Collected data entries
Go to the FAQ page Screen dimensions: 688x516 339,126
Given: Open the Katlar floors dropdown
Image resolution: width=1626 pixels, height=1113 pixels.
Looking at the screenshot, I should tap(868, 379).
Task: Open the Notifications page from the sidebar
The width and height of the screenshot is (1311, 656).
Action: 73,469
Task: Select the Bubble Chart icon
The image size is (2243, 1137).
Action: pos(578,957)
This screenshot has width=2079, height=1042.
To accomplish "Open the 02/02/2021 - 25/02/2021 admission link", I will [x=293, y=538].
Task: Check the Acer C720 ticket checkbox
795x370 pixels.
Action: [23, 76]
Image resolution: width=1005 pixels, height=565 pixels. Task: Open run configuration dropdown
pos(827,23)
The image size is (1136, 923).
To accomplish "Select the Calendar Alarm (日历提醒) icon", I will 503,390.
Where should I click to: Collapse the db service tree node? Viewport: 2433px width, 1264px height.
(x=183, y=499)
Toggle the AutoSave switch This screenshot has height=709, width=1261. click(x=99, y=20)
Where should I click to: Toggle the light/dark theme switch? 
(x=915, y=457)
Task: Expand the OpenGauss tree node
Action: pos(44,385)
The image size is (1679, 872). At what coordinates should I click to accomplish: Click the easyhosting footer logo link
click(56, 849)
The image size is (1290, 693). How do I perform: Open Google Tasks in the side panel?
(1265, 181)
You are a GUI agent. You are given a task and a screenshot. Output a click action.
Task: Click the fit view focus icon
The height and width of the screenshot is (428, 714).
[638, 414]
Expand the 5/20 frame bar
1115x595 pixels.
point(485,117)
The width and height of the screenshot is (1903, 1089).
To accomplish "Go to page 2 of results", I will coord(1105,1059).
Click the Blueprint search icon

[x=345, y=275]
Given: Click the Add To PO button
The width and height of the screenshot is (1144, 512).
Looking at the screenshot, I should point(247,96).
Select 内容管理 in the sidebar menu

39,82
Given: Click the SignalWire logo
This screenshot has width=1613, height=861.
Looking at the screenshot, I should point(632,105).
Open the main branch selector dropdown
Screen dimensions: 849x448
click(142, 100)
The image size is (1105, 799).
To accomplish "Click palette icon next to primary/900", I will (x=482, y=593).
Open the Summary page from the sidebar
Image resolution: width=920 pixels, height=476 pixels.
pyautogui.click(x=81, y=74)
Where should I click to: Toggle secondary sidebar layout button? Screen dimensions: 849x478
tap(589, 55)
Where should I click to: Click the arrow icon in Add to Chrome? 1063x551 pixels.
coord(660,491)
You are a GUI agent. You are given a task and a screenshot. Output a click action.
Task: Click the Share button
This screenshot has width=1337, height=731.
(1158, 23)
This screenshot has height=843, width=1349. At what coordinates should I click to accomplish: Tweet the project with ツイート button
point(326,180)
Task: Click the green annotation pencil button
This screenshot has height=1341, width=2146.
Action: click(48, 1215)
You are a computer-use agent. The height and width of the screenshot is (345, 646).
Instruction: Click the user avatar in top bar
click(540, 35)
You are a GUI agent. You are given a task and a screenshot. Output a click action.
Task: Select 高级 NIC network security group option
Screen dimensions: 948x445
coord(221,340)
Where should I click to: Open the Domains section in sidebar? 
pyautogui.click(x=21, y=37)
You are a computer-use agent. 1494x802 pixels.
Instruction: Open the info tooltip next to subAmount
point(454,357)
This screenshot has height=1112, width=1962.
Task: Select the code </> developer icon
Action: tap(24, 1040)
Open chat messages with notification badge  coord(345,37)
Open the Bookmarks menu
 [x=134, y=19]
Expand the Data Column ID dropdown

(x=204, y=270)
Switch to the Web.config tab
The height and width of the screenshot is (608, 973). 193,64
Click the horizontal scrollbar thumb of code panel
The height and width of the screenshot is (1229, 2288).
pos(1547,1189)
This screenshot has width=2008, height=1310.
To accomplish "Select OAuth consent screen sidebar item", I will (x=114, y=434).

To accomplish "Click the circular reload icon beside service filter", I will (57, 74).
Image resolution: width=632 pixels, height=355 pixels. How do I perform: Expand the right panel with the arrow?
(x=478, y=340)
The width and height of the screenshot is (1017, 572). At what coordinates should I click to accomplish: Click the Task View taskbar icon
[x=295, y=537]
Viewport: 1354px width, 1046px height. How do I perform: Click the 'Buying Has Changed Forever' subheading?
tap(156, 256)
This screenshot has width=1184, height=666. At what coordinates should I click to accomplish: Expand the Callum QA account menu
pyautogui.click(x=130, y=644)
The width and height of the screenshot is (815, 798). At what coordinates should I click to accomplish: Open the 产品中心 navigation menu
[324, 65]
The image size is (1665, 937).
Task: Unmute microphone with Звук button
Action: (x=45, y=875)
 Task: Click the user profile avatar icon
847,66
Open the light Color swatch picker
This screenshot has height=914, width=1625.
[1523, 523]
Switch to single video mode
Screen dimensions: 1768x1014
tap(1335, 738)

WHAT IS NEEDED — Each entry should be written out again exactly, with no word left out.

RESPONSE —
Go to the FAQ page Screen dimensions: 688x516 339,126
Given: Open the Katlar floors dropdown
Image resolution: width=1626 pixels, height=1113 pixels.
Looking at the screenshot, I should tap(868, 379).
Task: Open the Notifications page from the sidebar
The width and height of the screenshot is (1311, 656).
Action: 73,469
Task: Select the Bubble Chart icon
The image size is (2243, 1137).
Action: pos(578,957)
This screenshot has width=2079, height=1042.
To accomplish "Open the 02/02/2021 - 25/02/2021 admission link", I will [x=293, y=538].
Task: Check the Acer C720 ticket checkbox
795x370 pixels.
Action: [23, 76]
Image resolution: width=1005 pixels, height=565 pixels. Task: Open run configuration dropdown
pos(827,23)
The image size is (1136, 923).
To accomplish "Select the Calendar Alarm (日历提醒) icon", I will 503,390.
Where should I click to: Collapse the db service tree node? Viewport: 2433px width, 1264px height.
(x=183, y=499)
Toggle the AutoSave switch This screenshot has height=709, width=1261. click(x=99, y=20)
Where should I click to: Toggle the light/dark theme switch? 
(x=915, y=457)
Task: Expand the OpenGauss tree node
Action: pos(44,385)
The image size is (1679, 872). At what coordinates should I click to accomplish: Click the easyhosting footer logo link
click(56, 849)
The image size is (1290, 693). How do I perform: Open Google Tasks in the side panel?
(1265, 181)
You are a GUI agent. You are given a task and a screenshot. Output a click action.
Task: Click the fit view focus icon
The height and width of the screenshot is (428, 714).
[638, 414]
Expand the 5/20 frame bar
1115x595 pixels.
point(485,117)
The width and height of the screenshot is (1903, 1089).
To accomplish "Go to page 2 of results", I will coord(1105,1059).
Click the Blueprint search icon

[x=345, y=275]
Given: Click the Add To PO button
The width and height of the screenshot is (1144, 512).
Looking at the screenshot, I should point(247,96).
Select 内容管理 in the sidebar menu

39,82
Given: Click the SignalWire logo
This screenshot has width=1613, height=861.
Looking at the screenshot, I should point(632,105).
Open the main branch selector dropdown
Screen dimensions: 849x448
click(142, 100)
The image size is (1105, 799).
To accomplish "Click palette icon next to primary/900", I will (x=482, y=593).
Open the Summary page from the sidebar
Image resolution: width=920 pixels, height=476 pixels.
pyautogui.click(x=81, y=74)
Where should I click to: Toggle secondary sidebar layout button? Screen dimensions: 849x478
tap(589, 55)
Where should I click to: Click the arrow icon in Add to Chrome? 1063x551 pixels.
coord(660,491)
You are a GUI agent. You are given a task and a screenshot. Output a click action.
Task: Click the Share button
This screenshot has width=1337, height=731.
(1158, 23)
This screenshot has height=843, width=1349. At what coordinates should I click to accomplish: Tweet the project with ツイート button
point(326,180)
Task: Click the green annotation pencil button
This screenshot has height=1341, width=2146.
Action: click(48, 1215)
You are a computer-use agent. The height and width of the screenshot is (345, 646).
Instruction: Click the user avatar in top bar
click(540, 35)
You are a GUI agent. You are given a task and a screenshot. Output a click action.
Task: Select 高级 NIC network security group option
Screen dimensions: 948x445
coord(221,340)
Where should I click to: Open the Domains section in sidebar? 
pyautogui.click(x=21, y=37)
You are a computer-use agent. 1494x802 pixels.
Instruction: Open the info tooltip next to subAmount
point(454,357)
This screenshot has height=1112, width=1962.
Task: Select the code </> developer icon
Action: tap(24, 1040)
Open chat messages with notification badge  coord(345,37)
Open the Bookmarks menu
 [x=134, y=19]
Expand the Data Column ID dropdown

(x=204, y=270)
Switch to the Web.config tab
The height and width of the screenshot is (608, 973). 193,64
Click the horizontal scrollbar thumb of code panel
The height and width of the screenshot is (1229, 2288).
pos(1547,1189)
This screenshot has width=2008, height=1310.
To accomplish "Select OAuth consent screen sidebar item", I will (x=114, y=434).

To accomplish "Click the circular reload icon beside service filter", I will (57, 74).
Image resolution: width=632 pixels, height=355 pixels. How do I perform: Expand the right panel with the arrow?
(x=478, y=340)
The width and height of the screenshot is (1017, 572). At what coordinates should I click to accomplish: Click the Task View taskbar icon
[x=295, y=537]
Viewport: 1354px width, 1046px height. How do I perform: Click the 'Buying Has Changed Forever' subheading?
tap(156, 256)
This screenshot has width=1184, height=666. At what coordinates should I click to accomplish: Expand the Callum QA account menu
pyautogui.click(x=130, y=644)
The width and height of the screenshot is (815, 798). At what coordinates should I click to accomplish: Open the 产品中心 navigation menu
[324, 65]
The image size is (1665, 937).
Task: Unmute microphone with Звук button
Action: (x=45, y=875)
 Task: Click the user profile avatar icon
847,66
Open the light Color swatch picker
This screenshot has height=914, width=1625.
[1523, 523]
Switch to single video mode
Screen dimensions: 1768x1014
tap(1335, 738)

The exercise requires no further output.